Herein, we introduce a PB modified mp-Au (mp-PB/Au) film electrode for the electrochemical detection of H2O2. The film was fabricated by two electro-deposition steps: firstly, deposited mp-Cu film using hydrogen bubbles as dynamic template and then transformed it into Au through replacement reaction; secondly, electrodeposited PB onto the Au film matrix. Compared to the PB deposited smooth Au electrode, the mp-PB/Au film electrode can greatly improve the electrochemical response of H2O2. Moreover, The H2O2 sensor could exclude the interference of commonly coexisted uric acid (UA) and ascorbic acid (AA).

Experimental

Materials

Copper(II) sulfate, potassium ferricyanide (III) (K3Fe(CN)6), iron (III) chloride (FeCl3), potassium dicyanoaurate (KAu(CN)2), hydrochloric acid (HCl) and 30 % hydrogen peroxide (H2O2) were purchased from Sigma-Aldrich (http://www.sigmaaldrich.com), all the chemicals were of analytical grade and used as received.

Phosphate buffer (0.1 M) was freshly prepared by using KH2PO4, Na2HPO4 and KCl and the pH value adjusted to 6.5 by using HCl and/or NaOH solution. Stock solution of H2O2 (1 M) was prepared in phosphate buffer.

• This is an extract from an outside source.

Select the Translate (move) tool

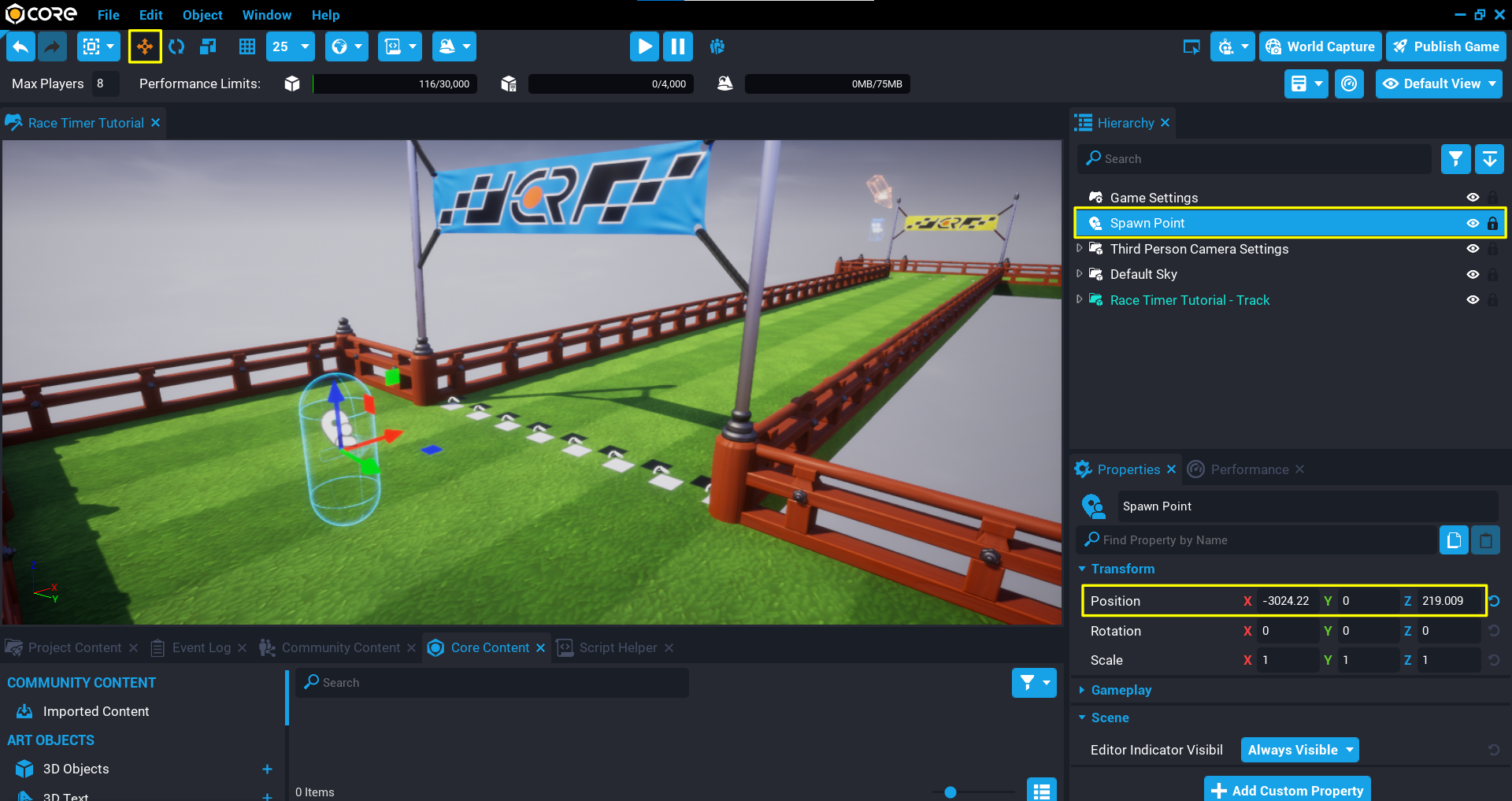coord(145,46)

Preparation of Prussian Blue modified macroporous gold electrode

The gold electrode (area: 0.1 cm2) was polished by 0.3 and 0.05 μm alumina slurry, and then the electrode was washed ultrasonically in acetone, ethanol and distilled water for 20 min, respectively. Subsequently, the electrode was immersed in piranha solution (1: 3, 30 % H2O2/ 98 % H2SO4) for 2 h. After rinsing with distilled water and ethanol, the polished electrode was pre-treated by cyclic voltammetry (CV) with voltage range from −0.3 to +1.6 V (versus Ag, AgCl/KCl Sat’d) at the scan rate was 100 mV · s−1 in 0.5 M H2SO4 solution until a stable electrochemical response was obtained.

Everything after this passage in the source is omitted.